El pastor se remueve incómodo en su asiento. Algunas personas, los calvinistas entre ellos, considerarían a May una de «aquellas brujas». Más ahora, que se llaman a sí mismas «El Círculo». Lo recordaba de cuando cambiaron oficialmente su nombre, su nombre comercial, de «Las Chicas de la Isla» a «El Círculo». Ya entonces no le gustó, y así se lo hizo saber a Eva. Ese nombre tenía ciertas connotaciones y, en su opinión, deberían evitarlas. Siempre se había preguntado —bueno, en realidad todo el mundo se lo preguntaba— qué sucedía realmente allí. Para algunos, aquellas mujeres eran una asamblea de brujas. Era lógico, ahora que en Salem había brujas en todas partes, pensar que un grupo de mujeres era una asamblea de brujas, sobre todo un grupo que se autodenomina «El Círculo». Eva se había reído de él cuando se lo comentó, le recomendó que se informara, que el nombre no estaba relacionado con las brujas, sino con los círculos de costura femeninos de antes. Aun así, a él le parecía que se podía malinterpretar. Sus palabras textuales fueron que «podía cerrarles puertas», pero ellas siguieron adelante y cambiaron el nombre de todas formas. Y, por lo que veía, no les había cerrado puerta alguna. Poco después, Eva había empezado a vender el encaje de El Círculo en su salón de té, y desde entonces sus ventas iban bien. Bueno, habría que estar loco, ¿no?, para aceptar consejos empresariales de un pastor. No obstante, le producía cierto alivio comprobar no sólo que May no era una bruja, sino que, al parecer, ni siquiera sentía simpatía por ellas. En ese sentido, pensó, ella era como los calvinistas.

—¿Quiénes son los calvinistas? —pregunto yo, sin caer en la cuenta de que he estado leyendo su mente hasta que hago la pregunta.
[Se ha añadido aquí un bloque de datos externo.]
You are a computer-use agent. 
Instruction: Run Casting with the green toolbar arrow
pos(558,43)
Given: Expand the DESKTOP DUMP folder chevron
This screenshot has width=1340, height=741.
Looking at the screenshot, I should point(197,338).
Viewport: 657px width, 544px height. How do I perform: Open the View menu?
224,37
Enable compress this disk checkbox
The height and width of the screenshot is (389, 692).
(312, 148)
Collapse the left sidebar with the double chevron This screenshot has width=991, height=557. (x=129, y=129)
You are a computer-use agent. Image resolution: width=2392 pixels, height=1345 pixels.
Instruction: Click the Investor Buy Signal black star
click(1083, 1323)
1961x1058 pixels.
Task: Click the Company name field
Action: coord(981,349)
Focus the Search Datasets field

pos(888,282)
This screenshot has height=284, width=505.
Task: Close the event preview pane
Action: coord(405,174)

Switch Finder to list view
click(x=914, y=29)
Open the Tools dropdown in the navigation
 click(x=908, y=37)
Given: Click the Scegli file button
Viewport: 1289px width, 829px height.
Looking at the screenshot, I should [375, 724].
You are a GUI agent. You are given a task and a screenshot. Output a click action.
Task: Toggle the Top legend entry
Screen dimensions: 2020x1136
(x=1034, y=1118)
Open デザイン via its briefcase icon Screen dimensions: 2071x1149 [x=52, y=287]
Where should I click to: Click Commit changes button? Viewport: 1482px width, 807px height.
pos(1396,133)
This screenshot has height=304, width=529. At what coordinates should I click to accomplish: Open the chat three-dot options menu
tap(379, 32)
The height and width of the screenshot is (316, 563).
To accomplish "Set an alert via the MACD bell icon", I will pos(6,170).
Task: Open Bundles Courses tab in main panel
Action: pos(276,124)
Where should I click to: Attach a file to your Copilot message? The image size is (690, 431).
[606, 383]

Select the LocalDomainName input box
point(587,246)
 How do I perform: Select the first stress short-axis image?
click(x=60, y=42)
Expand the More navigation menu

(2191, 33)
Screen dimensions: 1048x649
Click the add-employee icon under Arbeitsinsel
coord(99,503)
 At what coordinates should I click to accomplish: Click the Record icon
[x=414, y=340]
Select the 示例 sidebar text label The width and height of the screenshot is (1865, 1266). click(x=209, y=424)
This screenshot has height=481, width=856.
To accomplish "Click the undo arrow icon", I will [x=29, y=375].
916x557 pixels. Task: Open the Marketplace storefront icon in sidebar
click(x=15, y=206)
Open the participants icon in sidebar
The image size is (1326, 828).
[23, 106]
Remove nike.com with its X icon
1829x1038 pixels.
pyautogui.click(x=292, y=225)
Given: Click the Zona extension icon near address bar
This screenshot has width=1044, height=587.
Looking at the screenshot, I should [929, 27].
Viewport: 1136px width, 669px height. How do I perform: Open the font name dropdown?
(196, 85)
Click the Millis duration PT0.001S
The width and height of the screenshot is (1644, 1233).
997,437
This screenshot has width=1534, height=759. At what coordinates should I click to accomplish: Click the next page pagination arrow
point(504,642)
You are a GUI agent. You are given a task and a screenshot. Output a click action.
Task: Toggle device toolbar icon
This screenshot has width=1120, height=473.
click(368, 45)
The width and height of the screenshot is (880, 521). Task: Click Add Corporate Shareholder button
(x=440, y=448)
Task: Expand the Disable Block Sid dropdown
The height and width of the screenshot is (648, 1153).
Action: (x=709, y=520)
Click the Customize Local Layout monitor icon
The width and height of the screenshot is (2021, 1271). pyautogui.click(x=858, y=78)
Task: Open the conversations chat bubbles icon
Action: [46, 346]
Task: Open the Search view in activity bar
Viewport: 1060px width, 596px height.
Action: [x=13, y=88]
Él se sorprende. La mente del doctor Ward es tan fácil de leer, tan abierta, que no puedo evitarlo. A veces es así con la gente religiosa. Sus pensamientos están expuestos para que el mundo los vea, no los esconden como el resto de nosotros.

Ahora May está realmente alterada. En un primer momento pensé que tal vez estaba enfadada porque estaba leyendo la mente del pastor sin su permiso, y ésa era otra de las normas de etiqueta de Eva. No se debe leer la mente de nadie a menos que te inviten a hacerlo: es una intrusión, como allanar una propiedad. Pero yo sabía que si yo podía leer a este hombre con tanta facilidad, May también podía hacerlo; hasta cierto punto, todos somos lectores, aunque May no lo admitiría nunca. Como máximo, puede llegar a reconocer que es tremendamente intuitiva, que para mí es casi lo mismo. Así que o todavía sigue molesta por lo de las brujas, lo que me resulta incomprensible, o está enfadada conmigo por leer la mente del pastor. En cualquier caso, su rabia es palpable. Incluso él puede sentirla.

—¿Qué opinas? —El doctor Ward está esperando una respuesta.

—Ya sabes lo que pienso —dice May—. No creo que ni siquiera debamos celebrar un funeral.

—Yo creo que Eva habría querido algún tipo de ceremonia —repone el doctor Ward.

—Sería bonito celebrar una ceremonia. —Son las primeras palabras que ha dicho la tía Emma.

—Eva era bastante religiosa, ya lo sabes —argumenta el doctor Ward.

—¿Eva? ¿Religiosa? —May se echa a reír.